Passwörter und Beugehaft:Bis der Widerstand gebrochen ist

Illustration - Computer und Passwort

Eine fiktive Eingabemaske für ein Passwort auf einem Computerbildschirm. Ein Gesetzentwurf soll Polizisten ermächtigen, Passwörter von Verdächtigen zu erzwingen. (Archivbild)

(Foto: dpa)

Ein Koloss von einem Paragrafen: Ein neues Gesetz soll einen Verdächtigen notfalls per Beugehaft zwingen, sein Passwort zu verraten. Ermittler sollen durch seine Augen blicken, mit seiner Stimme sprechen - und andere reinlegen.

Kommentar von Ronen Steinke

Post von der Polizei. "Sehr geehrte Dame, sehr geehrter Herr. Sie werden einer Straftat verdächtigt. Bitte übergeben Sie uns Ihren Ausweis, Ihren Schlüsselbund, Ihre Kleidungsstücke und Ihre Brille. Ein Polizeibeamter wird sich in den kommenden Tagen als Sie verkleiden.

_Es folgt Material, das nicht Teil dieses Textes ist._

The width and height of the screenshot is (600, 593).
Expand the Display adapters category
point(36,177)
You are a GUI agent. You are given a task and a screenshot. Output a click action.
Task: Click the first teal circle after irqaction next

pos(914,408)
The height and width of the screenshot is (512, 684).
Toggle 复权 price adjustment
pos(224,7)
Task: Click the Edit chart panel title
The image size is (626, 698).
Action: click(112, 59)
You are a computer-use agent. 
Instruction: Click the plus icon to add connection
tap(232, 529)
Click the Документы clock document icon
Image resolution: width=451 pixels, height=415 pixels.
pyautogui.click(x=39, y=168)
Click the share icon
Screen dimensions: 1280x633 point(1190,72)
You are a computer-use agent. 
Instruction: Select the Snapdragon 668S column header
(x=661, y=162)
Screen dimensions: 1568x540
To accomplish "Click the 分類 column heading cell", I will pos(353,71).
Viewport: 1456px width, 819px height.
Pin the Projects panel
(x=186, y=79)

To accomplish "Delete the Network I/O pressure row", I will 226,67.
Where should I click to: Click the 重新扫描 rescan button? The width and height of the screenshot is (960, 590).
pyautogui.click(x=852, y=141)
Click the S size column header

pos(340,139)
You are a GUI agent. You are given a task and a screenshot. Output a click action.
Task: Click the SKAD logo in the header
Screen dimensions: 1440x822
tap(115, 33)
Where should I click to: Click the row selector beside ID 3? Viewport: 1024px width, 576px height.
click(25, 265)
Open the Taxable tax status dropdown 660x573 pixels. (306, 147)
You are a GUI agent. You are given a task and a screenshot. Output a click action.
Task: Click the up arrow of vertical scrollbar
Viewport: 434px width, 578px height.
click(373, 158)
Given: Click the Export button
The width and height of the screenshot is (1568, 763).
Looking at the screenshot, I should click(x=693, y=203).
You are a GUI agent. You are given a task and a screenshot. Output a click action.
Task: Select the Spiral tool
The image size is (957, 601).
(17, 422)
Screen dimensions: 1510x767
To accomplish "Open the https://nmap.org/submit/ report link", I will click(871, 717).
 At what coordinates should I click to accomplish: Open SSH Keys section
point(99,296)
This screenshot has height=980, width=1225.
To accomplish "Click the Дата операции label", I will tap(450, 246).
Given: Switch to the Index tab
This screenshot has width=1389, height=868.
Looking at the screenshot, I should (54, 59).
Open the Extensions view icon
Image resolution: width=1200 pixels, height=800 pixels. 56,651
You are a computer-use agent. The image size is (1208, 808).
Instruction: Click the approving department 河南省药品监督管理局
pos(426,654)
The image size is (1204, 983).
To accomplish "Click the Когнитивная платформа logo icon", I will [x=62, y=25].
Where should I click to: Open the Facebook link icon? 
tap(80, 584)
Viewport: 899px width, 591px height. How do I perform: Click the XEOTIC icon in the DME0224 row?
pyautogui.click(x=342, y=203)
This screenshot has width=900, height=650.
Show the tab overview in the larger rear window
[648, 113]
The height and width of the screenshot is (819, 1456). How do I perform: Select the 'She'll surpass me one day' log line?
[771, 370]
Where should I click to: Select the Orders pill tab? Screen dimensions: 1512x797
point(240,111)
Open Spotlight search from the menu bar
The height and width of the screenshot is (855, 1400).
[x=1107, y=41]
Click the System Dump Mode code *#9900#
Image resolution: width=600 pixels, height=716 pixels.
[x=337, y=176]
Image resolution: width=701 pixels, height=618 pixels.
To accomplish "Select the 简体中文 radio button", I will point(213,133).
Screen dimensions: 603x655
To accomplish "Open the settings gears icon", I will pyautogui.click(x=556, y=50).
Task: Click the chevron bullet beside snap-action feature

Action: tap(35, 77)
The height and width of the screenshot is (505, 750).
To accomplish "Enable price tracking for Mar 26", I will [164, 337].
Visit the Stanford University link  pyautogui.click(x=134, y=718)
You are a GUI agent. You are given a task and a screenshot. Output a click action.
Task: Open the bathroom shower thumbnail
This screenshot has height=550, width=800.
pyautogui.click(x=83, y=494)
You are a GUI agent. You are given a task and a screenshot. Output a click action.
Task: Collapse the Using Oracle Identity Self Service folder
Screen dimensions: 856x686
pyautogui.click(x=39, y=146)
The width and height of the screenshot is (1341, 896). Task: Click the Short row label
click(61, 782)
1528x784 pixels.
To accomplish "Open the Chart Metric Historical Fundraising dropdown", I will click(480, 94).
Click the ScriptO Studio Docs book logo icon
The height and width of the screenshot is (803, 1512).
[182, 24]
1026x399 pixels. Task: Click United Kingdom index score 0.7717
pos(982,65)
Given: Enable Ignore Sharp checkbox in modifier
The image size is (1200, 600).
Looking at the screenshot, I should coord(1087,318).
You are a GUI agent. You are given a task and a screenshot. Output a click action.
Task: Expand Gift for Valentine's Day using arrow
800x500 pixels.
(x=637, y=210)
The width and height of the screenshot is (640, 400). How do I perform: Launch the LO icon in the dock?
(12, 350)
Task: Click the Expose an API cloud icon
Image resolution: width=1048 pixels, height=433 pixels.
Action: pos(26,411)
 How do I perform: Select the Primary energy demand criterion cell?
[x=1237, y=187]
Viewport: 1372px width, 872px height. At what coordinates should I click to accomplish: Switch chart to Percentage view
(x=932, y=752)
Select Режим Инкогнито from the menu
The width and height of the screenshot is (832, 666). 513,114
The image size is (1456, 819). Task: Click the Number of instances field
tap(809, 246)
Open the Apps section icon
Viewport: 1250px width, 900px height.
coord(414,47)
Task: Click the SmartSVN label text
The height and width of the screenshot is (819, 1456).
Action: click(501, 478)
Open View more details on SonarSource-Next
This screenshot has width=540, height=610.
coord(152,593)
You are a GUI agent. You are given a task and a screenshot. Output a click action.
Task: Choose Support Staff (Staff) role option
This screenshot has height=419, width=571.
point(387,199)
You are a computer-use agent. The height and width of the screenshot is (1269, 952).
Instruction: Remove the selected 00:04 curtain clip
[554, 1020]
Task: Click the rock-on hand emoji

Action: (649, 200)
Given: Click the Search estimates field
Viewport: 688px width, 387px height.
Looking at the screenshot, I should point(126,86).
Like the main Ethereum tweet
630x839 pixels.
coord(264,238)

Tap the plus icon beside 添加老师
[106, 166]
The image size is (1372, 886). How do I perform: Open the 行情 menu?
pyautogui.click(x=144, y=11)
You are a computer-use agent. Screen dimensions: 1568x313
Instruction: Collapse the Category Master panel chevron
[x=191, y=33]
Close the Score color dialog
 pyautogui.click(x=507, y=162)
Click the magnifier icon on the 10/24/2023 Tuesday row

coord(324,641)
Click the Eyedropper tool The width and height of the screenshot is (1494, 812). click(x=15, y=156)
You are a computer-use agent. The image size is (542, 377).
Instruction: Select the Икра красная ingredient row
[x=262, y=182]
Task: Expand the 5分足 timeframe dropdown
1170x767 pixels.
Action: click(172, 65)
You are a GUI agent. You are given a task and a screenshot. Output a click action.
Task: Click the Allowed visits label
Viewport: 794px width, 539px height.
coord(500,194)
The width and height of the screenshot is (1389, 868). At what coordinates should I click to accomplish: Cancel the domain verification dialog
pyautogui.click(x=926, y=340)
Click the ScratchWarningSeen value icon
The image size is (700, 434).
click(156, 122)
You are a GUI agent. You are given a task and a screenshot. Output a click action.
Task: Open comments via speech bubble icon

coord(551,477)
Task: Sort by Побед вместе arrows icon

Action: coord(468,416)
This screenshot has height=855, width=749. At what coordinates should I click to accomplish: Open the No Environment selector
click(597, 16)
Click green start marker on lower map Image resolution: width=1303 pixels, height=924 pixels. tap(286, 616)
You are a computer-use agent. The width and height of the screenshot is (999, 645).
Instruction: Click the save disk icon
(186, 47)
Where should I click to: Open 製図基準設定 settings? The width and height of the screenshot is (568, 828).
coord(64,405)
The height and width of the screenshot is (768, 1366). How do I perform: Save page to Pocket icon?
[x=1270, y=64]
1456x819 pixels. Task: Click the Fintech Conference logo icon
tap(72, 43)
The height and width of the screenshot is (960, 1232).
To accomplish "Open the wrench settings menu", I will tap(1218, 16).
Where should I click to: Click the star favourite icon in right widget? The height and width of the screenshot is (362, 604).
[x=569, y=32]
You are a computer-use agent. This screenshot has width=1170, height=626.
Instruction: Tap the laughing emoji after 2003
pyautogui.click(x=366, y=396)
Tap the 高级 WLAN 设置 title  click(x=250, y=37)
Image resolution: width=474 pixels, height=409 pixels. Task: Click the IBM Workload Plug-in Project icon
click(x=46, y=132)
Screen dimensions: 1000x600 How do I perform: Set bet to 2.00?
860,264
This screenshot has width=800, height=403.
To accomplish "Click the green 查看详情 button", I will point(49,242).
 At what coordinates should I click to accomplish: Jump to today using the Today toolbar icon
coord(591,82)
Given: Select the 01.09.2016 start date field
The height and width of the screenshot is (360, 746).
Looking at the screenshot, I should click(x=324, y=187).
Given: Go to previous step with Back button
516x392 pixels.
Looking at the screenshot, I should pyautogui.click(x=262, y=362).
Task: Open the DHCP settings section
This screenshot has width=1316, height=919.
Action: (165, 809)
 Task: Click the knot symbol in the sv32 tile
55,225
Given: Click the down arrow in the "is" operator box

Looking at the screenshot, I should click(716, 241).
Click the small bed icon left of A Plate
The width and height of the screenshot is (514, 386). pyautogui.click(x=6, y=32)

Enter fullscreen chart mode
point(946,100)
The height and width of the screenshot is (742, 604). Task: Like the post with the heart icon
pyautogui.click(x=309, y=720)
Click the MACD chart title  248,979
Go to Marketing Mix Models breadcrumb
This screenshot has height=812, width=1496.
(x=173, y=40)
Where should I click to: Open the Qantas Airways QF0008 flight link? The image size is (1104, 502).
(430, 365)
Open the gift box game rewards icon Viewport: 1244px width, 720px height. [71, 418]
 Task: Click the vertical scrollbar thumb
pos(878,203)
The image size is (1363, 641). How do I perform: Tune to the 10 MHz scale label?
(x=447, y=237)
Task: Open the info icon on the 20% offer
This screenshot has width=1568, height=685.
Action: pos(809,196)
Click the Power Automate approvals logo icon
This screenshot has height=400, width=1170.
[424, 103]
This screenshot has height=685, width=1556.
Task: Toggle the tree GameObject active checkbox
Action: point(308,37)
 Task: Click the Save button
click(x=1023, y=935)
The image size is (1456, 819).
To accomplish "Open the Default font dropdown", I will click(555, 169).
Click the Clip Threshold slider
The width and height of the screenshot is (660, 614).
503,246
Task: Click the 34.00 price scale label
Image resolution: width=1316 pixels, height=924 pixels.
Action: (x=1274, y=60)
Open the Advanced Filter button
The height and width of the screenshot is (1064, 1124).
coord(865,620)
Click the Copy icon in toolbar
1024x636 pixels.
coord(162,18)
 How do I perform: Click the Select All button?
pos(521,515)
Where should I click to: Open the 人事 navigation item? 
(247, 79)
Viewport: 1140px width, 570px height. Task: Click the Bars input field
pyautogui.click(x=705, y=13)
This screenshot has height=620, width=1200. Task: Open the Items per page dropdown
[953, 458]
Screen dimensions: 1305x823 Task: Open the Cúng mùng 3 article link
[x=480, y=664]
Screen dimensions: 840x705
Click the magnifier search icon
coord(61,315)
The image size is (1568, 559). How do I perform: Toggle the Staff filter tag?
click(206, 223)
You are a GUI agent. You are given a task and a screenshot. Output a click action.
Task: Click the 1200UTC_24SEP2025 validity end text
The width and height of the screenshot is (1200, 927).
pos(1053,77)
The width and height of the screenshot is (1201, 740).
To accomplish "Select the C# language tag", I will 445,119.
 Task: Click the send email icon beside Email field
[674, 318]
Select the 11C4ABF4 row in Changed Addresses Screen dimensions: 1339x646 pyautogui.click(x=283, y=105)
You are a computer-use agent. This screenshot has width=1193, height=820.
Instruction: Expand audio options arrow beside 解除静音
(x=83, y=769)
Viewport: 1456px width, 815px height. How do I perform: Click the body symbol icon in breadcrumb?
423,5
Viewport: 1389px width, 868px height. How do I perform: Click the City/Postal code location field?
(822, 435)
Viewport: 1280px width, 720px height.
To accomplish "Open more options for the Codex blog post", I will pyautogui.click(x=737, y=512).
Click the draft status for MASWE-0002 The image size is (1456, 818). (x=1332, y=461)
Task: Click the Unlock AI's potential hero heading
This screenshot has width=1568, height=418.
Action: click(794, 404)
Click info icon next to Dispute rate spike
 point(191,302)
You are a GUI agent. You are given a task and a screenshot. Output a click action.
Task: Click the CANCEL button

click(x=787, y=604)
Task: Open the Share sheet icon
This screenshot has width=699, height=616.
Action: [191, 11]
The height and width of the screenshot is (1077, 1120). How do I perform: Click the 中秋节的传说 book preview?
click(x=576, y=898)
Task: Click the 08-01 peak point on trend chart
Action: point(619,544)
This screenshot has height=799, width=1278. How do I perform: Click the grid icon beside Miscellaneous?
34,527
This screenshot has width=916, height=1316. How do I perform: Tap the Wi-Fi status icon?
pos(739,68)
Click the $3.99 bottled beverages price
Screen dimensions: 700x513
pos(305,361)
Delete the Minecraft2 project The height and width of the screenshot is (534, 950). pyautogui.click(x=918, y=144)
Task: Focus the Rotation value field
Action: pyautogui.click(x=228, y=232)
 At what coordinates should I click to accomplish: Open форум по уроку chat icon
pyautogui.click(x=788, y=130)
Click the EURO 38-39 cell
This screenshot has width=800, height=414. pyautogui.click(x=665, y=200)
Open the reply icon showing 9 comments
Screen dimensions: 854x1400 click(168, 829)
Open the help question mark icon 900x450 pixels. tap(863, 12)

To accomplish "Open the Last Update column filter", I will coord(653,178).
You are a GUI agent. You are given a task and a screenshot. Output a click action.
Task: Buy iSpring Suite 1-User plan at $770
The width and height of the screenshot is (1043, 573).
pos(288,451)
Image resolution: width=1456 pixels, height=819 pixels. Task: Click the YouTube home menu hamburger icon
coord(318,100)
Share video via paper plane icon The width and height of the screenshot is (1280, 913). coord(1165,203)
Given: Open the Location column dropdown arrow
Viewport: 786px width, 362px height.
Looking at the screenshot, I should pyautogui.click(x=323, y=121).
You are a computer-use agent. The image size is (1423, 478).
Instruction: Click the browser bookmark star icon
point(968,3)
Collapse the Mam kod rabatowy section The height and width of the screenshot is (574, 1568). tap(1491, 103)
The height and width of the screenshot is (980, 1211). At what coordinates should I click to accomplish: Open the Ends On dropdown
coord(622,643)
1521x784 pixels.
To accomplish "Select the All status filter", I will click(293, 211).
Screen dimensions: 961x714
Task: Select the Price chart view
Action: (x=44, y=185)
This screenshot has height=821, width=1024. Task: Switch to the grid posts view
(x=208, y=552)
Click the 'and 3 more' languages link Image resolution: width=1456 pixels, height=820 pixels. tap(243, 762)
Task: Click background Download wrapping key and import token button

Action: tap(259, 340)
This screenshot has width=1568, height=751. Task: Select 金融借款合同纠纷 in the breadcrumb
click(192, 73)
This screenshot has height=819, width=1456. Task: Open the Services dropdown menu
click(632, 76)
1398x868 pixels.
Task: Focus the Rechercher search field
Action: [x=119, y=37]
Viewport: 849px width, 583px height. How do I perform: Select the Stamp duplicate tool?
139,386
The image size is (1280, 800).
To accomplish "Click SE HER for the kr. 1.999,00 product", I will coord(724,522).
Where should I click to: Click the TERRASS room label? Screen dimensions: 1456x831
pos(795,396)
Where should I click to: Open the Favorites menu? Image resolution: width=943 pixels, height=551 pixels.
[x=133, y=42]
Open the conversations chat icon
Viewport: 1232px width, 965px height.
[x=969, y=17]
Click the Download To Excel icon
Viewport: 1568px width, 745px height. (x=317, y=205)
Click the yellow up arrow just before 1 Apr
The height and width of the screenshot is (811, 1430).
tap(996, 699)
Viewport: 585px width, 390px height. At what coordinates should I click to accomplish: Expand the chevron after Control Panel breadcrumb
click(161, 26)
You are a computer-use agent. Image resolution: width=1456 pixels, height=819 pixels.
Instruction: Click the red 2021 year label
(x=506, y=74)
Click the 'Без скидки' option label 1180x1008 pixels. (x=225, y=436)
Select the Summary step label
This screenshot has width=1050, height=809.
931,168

Er wird sich unter Ihrem Namen bewegen, Geschäfte tätigen, Ihre womöglich kriminellen Freunde und Bekannten näher kennenlernen. Er wird Sie dazu imitieren; er wird Ihre Identität übernehmen. Sie haben vorerst keine Kontrolle darüber. Hochachtungsvoll, ..."

Eine Polizeibehörde, die so etwas schriebe, würde man für verrückt erklären; in der analogen Welt gibt es Derartiges natürlich nicht. In der digitalen Welt aber soll es etwas Vergleichbares künftig geben: Die Polizei soll die Accounts von Verdächtigen bei Facebook oder anderswo zwangsweise übernehmen dürfen. Sie soll in ihre "virtuelle Identität" schlüpfen. Das möchte das Bundesinnenministerium von Horst Seehofer in die Strafprozessordnung hineinschreiben lassen.

Es ist ein Koloss von einem Paragrafen, den das Ministerium entworfen hat, 163g soll er heißen. Der Paragraf ist eine Warnung an alle Menschen, die eines Delikts verdächtigt werden, das in einem bestimmten Katalog aufgelistet ist. Dort stehen Tatbestände, vom Mord über die "Verleitung zur missbräuchlichen Asylantragstellung" bis hin zum Sport-Doping; es geht darüber hinaus aber auch um jegliche Tat, die "mittels Telekommunikation begangen wird". Eine Betrügerei bei Ebay, eine Beleidigung per Mail: Das können ganz beliebige Delikte sein, die Alltagskriminalität des 21. Jahrhunderts.

Und dann: Sobald "bestimmte Tatsachen den Verdacht" begründen, sollen Staatsanwaltschaft und Polizei sich die "virtuelle Identität" des Verdächtigen greifen können. Sie sollen durch seine Augen blicken, mit seiner Stimme sprechen und andere Nutzer hereinlegen können.

Das Gesetz sagt: Her mit den Passwörtern

Man denkt da zunächst an Kinderporno-Plattformen, auf denen sich Täter hinter Anonymisierung verschanzen, sich aber womöglich von Vertrauten aus der Reserve locken lassen. Die Polizei soll dieses Spiel aber eben auch bei leichteren Delikten betreiben dürfen. Das ist der Plan: Es ist nicht einmal vorausgesetzt, dass der Account etwas mit der Straftat zu tun hat. "Der Verdächtige ist verpflichtet, die zur Nutzung der virtuellen Identität erforderlichen Zugangsdaten herauszugeben."

Sprich: Her mit den Passwörtern. Was passiert, wenn einer sich weigert, das buchstabiert der Koloss von einem Paragrafen auch gleich aus, nämlich drohend durch einen Verweis auf Paragraf 70 der Strafprozessordnung. Das ist eine alte, ziemlich unangenehme Vorschrift, mit der normalerweise schwierige Zeugen vor Gericht zum Reden gebracht werden. Mit dem Instrument wird ihr Widerstand gebrochen; vornehmer ausgedrückt wird ihr Wille "gebeugt". Erst: Ordnungsgeld. Dann: Beugehaft nach richterlichem Ermessen von bis zu sechs Monaten.

Das ist also das Ergebnis: Künftig soll ein Verdächtiger gezwungen werden, der Polizei beim Ermitteln gegen andere zu helfen. Zwar ist auch in Seehofers Ministerium klar, dass niemand sich selbst belasten muss. Die gewonnenen Erkenntnisse über Straftaten des Accountinhabers sollen daher "nur mit Zustimmung des Verdächtigen verwendet werden". Vor einer Ausforschung seines Privatlebens und seines sozialen Umfelds schützt ihn aber niemand mehr.